In a special report – The Future of Mining: Sustainability – global law firm Hogan Lovells, in partnership with Africa Legal, reflects on how ensuring a mine is sustainable, is in the best interests of everyone involved. This is especially so for communities that have not had access to resources for development or infrastructure.
The authors discuss how finance for mines in Africa has become increasingly contingent on ESG (Environmental, Social and Governing) principles. Mining companies, they warn, could see funding dry up if they don’t pursue sustainability targets that meet investor expectations.
Investors in African mining can make good returns but they have to adopt a more holistic approach than the strip-and-go attitude of their predecessors. Before any ground is broken, the people who live in the affected communities need to be informed and involved and they too need to know they will reap some of the benefits.

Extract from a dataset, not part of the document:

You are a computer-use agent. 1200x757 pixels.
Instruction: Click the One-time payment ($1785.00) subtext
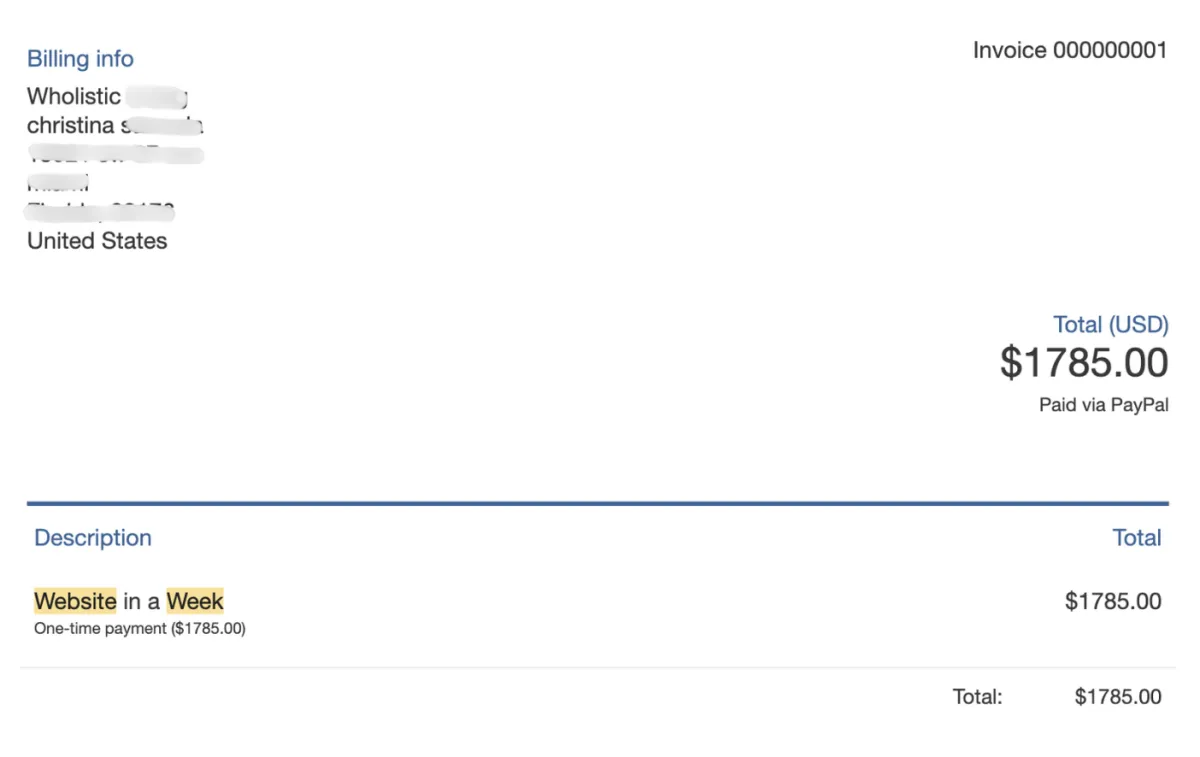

“First and foremost you need a social license to operate and if you’re building and operating a mine in the midst of communities, it’s your duty to ensure that you leave those communities better off than when you got there and that you improve the standard of living of local citizens,” says Jasmine Abrahams, Group Manager for Sustainability for Ivanhoe Mines in an interview in the report.
She emphasises, it is because of this that the nature of mining companies is also changing.

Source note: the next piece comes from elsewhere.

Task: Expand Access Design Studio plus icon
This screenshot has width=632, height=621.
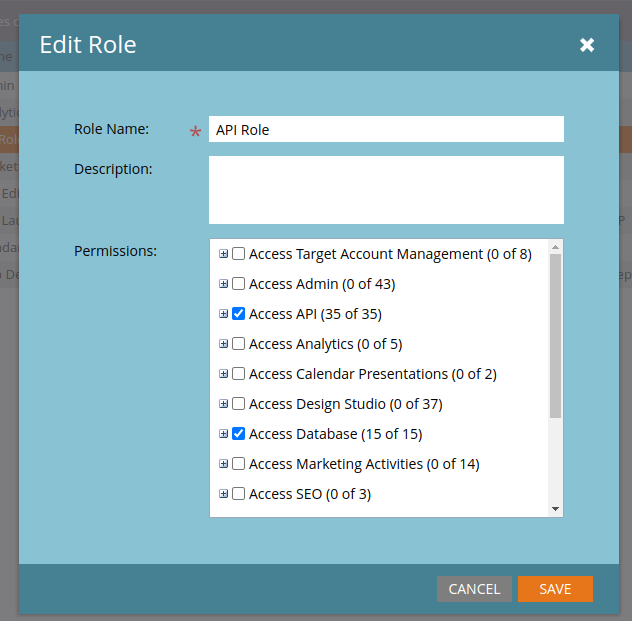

“It’s not all shareholder-driven anymore where you just seek to maximise profits, you’ve got to be a good corporate citizen.”
It’s a point picked up by Jacqueline Musiitwa, the Director of Kalene Hill Resources, which focuses on mining in Zambia. She says in her view South Africa is leading the way on sustainability in mining.
“South Africa has learnt some very hard lessons in the past, and now the framework is there.” Communities in South Africa are stronger and louder than communities in other places, she says.
“If something goes wrong, people will march and they will go to the headquarters of a company and they will complain and they will riot. There have been several cases of communities in South Africa that have decided not to let miners come in because they have not convinced them that they will do the right thing.”
This Hogan Lovells report provides the very latest insights and thinking on issues around sustainability that are now of global concern.
The final word goes to Hogan Lovells partner and global head of mining Matthew Johnson who says, “Mining companies in Africa are utilising and have a desire to achieve good and innovative sustainable mining practices including, for example, renewable energy use and plans for energy transition, health and safety, diversity and technology. There’s a great opportunity for those mining companies, and their financial stakeholders, to continue to really drive that focus towards global best practice.”